99 STRAINS OF THE COMMON COLD

Scientists have unraveled the genetic code of the common cold - 99 known strains of it, to be exact. But don't expect the feat to lead to a cure for the sniffling any time soon. It turns out that rhino viruses are even more complicated than researchers originally thought.

In fact, the genetic blueprints showed that you can catch two separate strains of cold at the same time - and those strains then can swap their genetic material inside your body to make a whole new strain.

It is why we'll never have a vaccine for the common cold, said biochemist Ann Palmenberg of the University of Wisconsin-Madison, who led the three teams that assembled the family tree of the world's rhino-viruses.

"No vaccine, but maybe a drug," she said.

Why? The outside of these viruses - the part your body's immune system must recognize - are hugely variable, making it hard to envision a vaccine that would work against very many strains.

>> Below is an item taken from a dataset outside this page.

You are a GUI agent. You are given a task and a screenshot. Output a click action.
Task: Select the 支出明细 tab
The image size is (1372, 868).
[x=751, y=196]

But the inside components, what Palmenberg calls the guts of the virus, are remarkably similar from strain to strain, offering targets for therapy.

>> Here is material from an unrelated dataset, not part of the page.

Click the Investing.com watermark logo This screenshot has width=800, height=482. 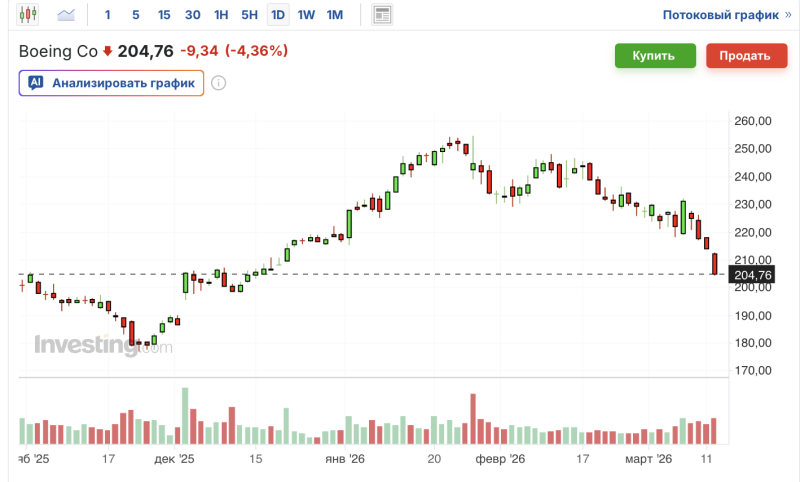[103, 345]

Adults typically get two to four colds a year, while school children may get as many as 10. But they do more than cause a runny nose. Rhino viruses can trigger asthma attacks and play a role in sinusitis, certain ear infections and pneumonia.

Yet these viruses are remarkably mysterious for such a common bug. It was only in the past two years that scientists discovered there aren't two main groups of the viruses but three - and this new "Group C" collection is nasty, tenting to lodge deep in the lungs, Palmenberg said.

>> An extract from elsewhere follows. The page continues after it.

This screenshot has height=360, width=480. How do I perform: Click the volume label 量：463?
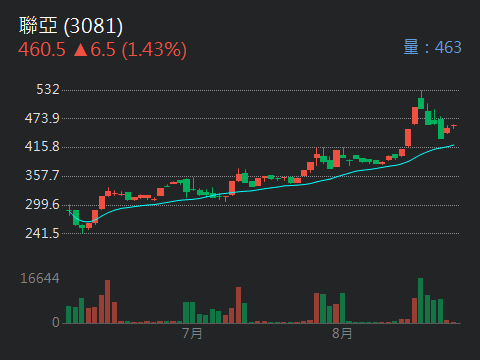(432, 47)
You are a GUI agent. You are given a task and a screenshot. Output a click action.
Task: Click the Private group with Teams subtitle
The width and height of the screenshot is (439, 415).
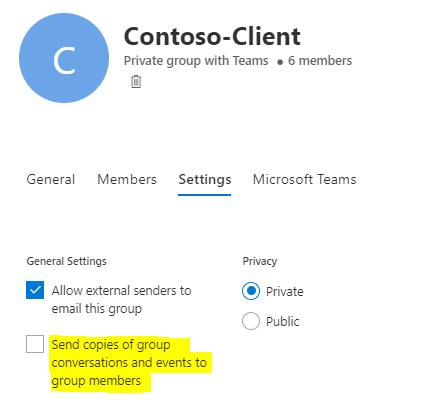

Wisconsin researchers paired with teams at the University of Maryland and J. Craig Venter Institute to decipher the genetic sequences of all known Group A and B rhino viruses strains and see how they're related to the newer Group C strains.

The resulting cold family tree organizes human rhino viruses into 15 distinct branches that evolved over time. Now the hunt is on to define the viral commonalities on each branch, in the quest for anti-cold drugs. - AP.